__Written task__
Write the next part of the walkthrough on anonymizing personal data for GDPR, picking up after its last step.

__Source__
==========

On the eve of GDPR what could be more fitting than a post on GDPR. I think everyone is probably deadly tired of all the consent emails and I think that they will probably even have reached our friends in the US and Asia by now.
This article relates to legal matters on GDPR and are based on my personal interpretations and are not to be viewed as legal advice.
One interesting thing that has to be considered in relation to GDPR is how to handle personal information in non-production environments/instances. Microsoft have made it painfully easy with the instance manager to be able to copy the production instance but do you really have the right to use your customers personal information in a development, UAT or staging environment? Do you have legal support for that? I think that would be a very hard argument to make? Have you gotten your customers explicit consent for using their personal data for that purpose? Probably not. Hence, if you are planning on keeping the instance/environment for more than 30 days, you will need to remove all personal information from to stay within the boundaries of GDPR. I have found that using SSIS with Kingswaysoft and the Anonymization component in the productivity toolkit is very useful. I will in this rather lenghty article describe how I have used it to set up an anoymization script.
First of all you need to download SSDT and Kingswaysoft Dynamics 365 and Productivity Packs
Then start a new Business Intelligence -> Integrations Services project.
Then start by right clicking in the empty field at the bottom where it says “Connection managers” and choose “New connection…”
In the dialog that shows up choose “DynamicsCRM”

==========

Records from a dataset
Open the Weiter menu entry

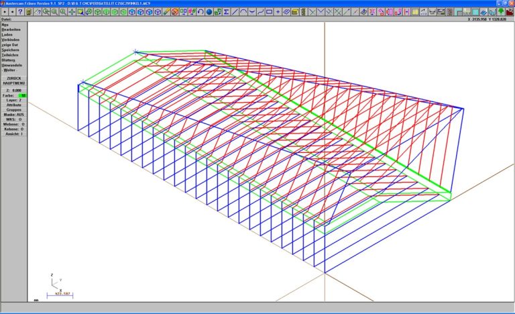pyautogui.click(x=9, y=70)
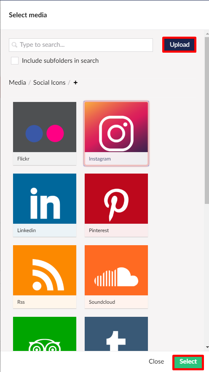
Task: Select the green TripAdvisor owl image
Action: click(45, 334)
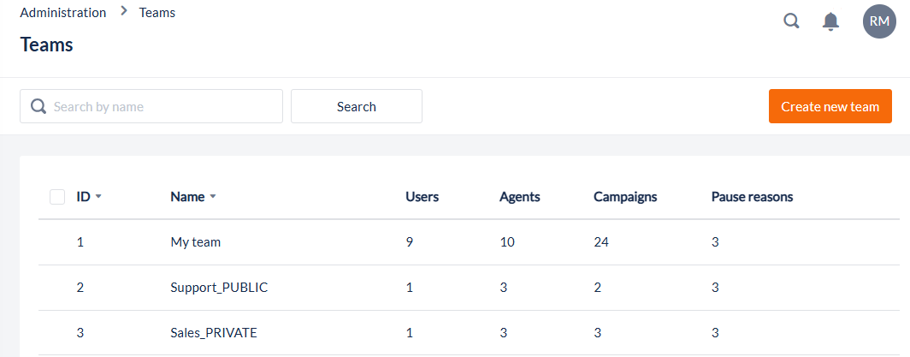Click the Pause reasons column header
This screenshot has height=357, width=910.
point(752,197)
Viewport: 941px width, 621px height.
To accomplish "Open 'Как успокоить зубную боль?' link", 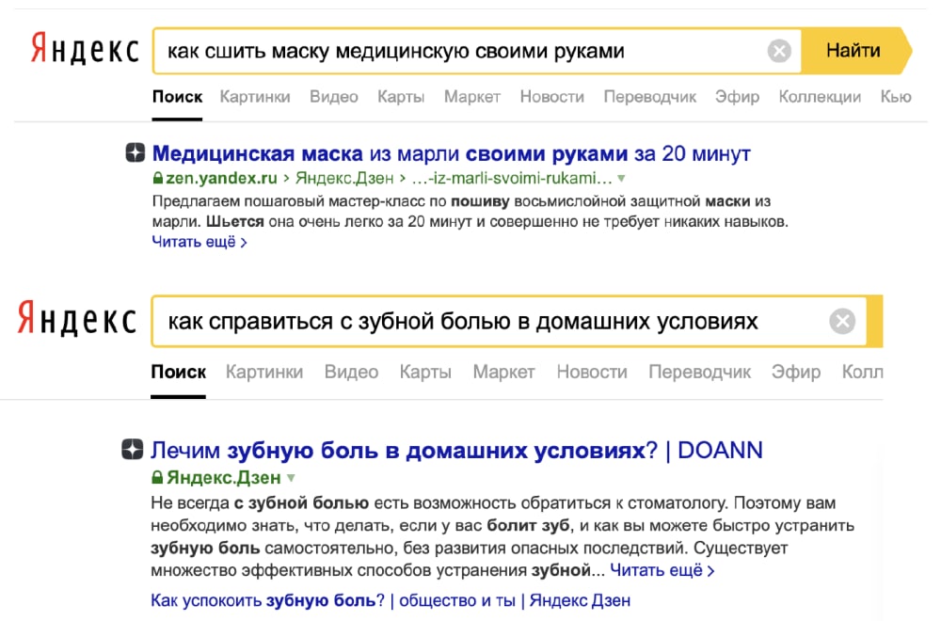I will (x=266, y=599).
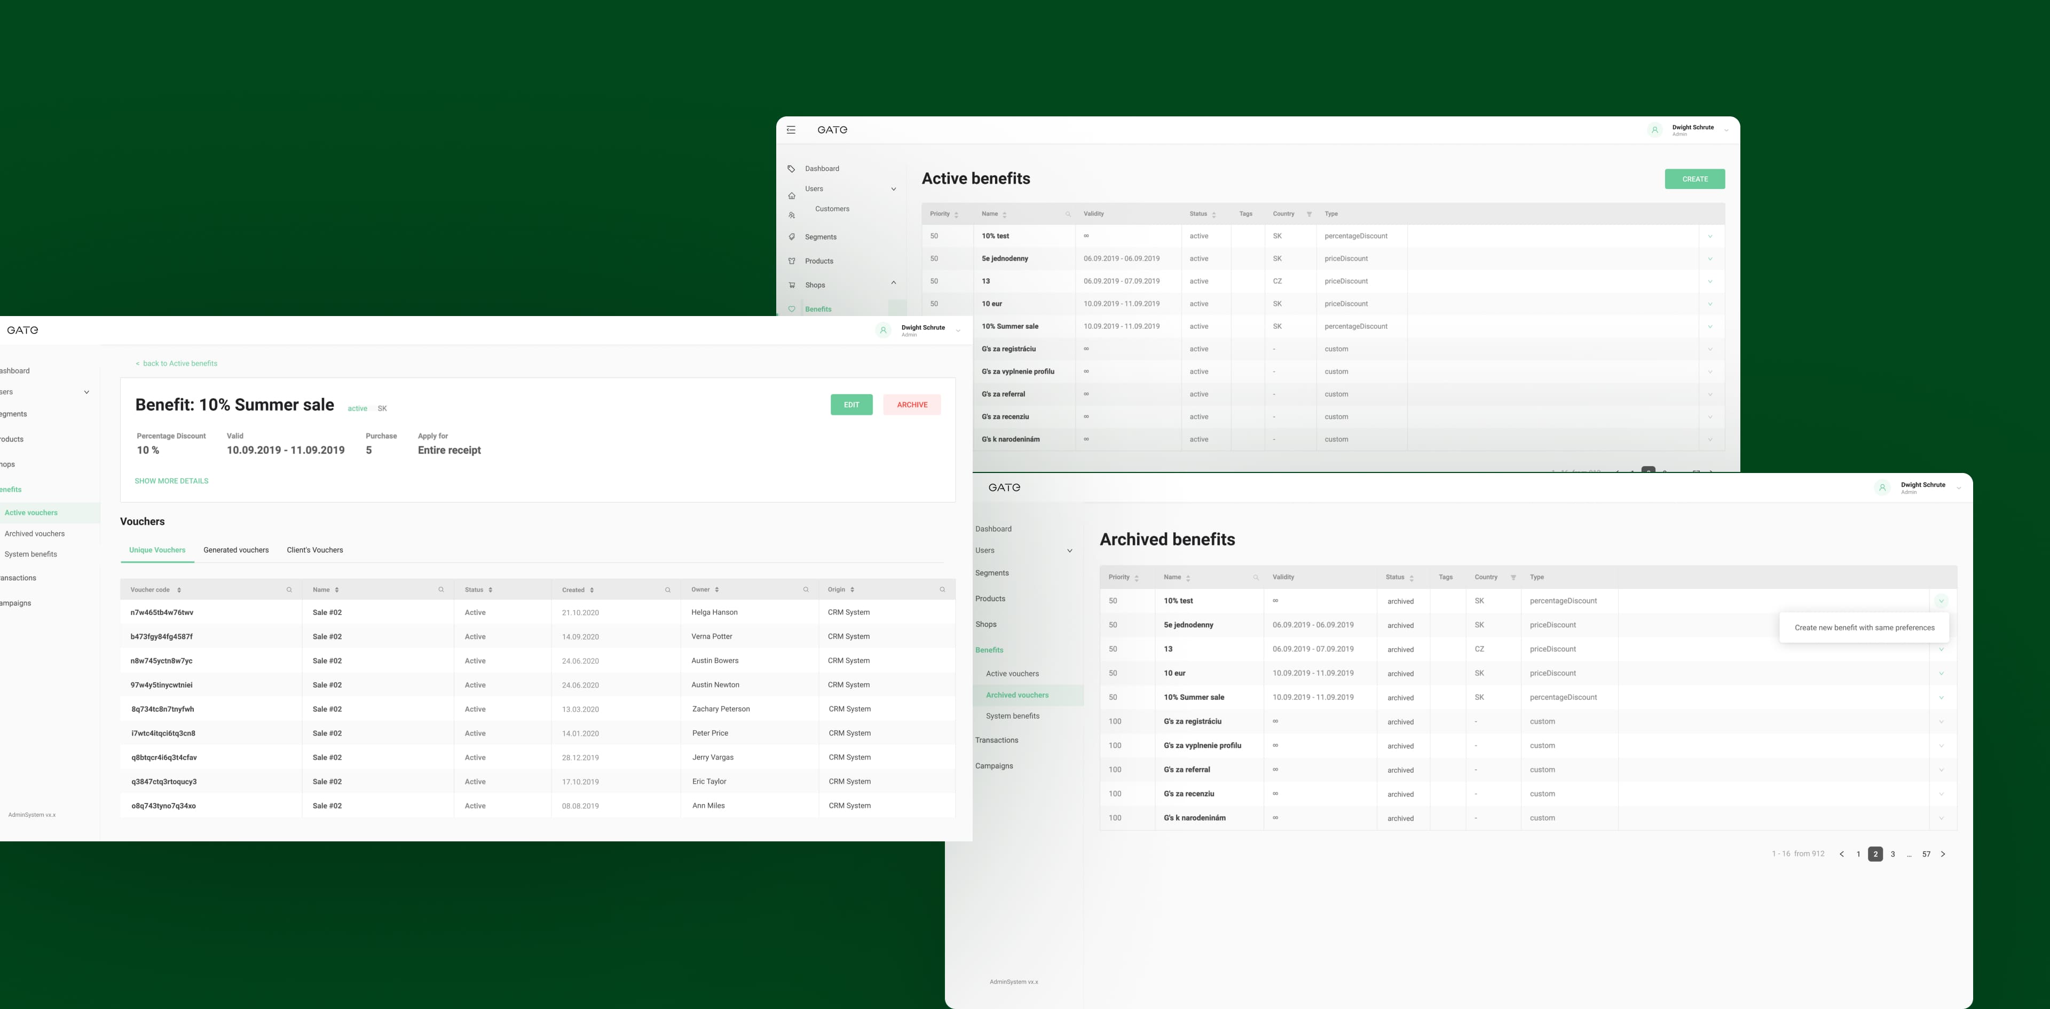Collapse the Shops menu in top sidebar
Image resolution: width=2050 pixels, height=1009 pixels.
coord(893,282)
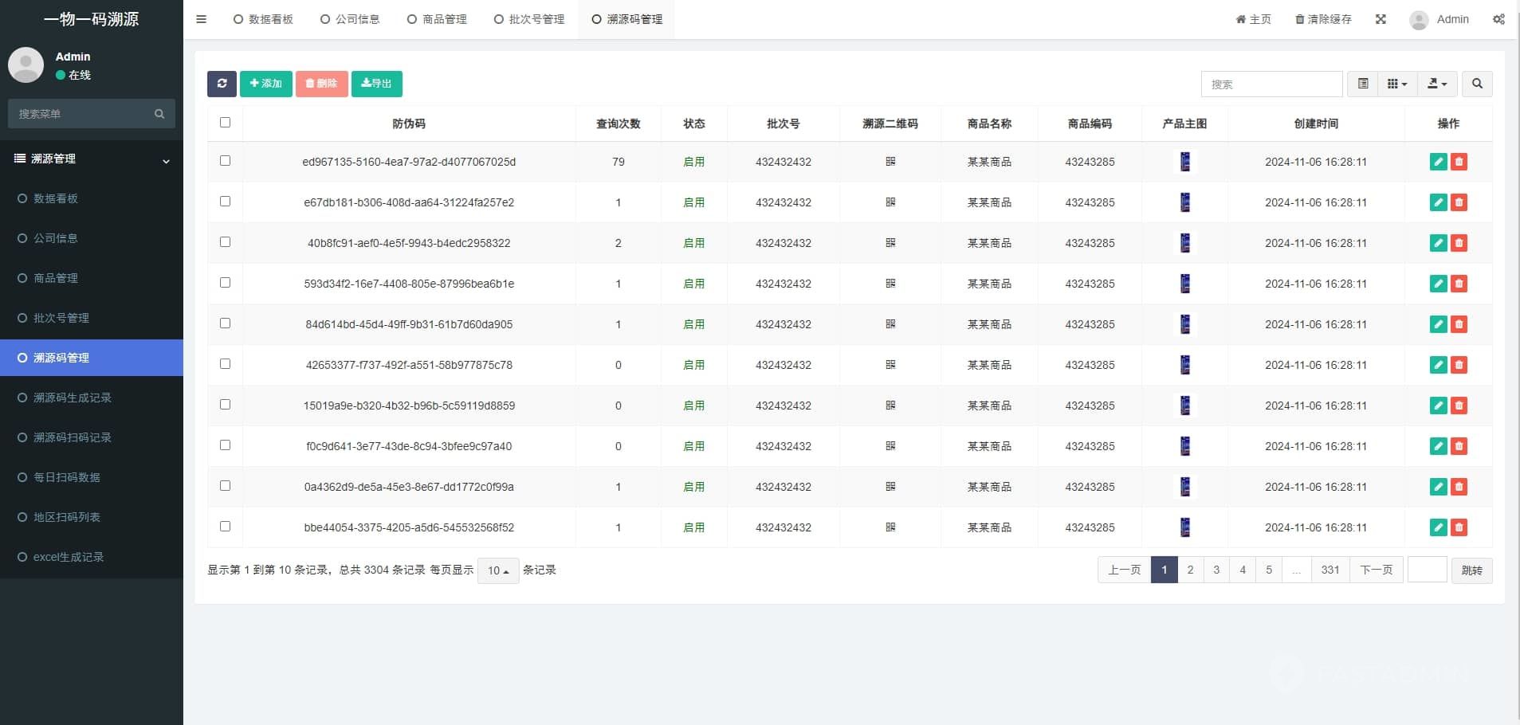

==========

__Output for this task__
You should now see a dialog showing the connection settings to Dynamics.
|Connection settings for your instance
Choose the right settings for your instance. Test your connection at the bottom when you are done to make sure it works. Make extra sure you are not connecting to your production environment, wouldn’t want to anonymize that!
When this is done, it is time to make your first Data Flow Task. Work in SSIS is divided into two parts, Control Flow and Data Flow. The control flow is the orchestration, which tells SSIS in which order everything is to be run. If you want thing to run in parallel, just have to boxes next to each other, if you want one Data Flow to run before the other, drag the arrow from the first to the second. It is also possible to have entire “Sequence containers” which can hold several components and make sure they execute before moving to the next stage.
Let’s start by dragging one new Data Flow from the Toolbox on the left hand side to the Control Flow work pane. Then double click it. This will open it up.
You will now see that the tab at the top has changed to “Data Flow” from the previous “Control Flow”. In the “Data Flow” view you will also have a different set of toolbox components available.
In the “Data Flow” you will control a single data flow. For instance the anonymization of Contact.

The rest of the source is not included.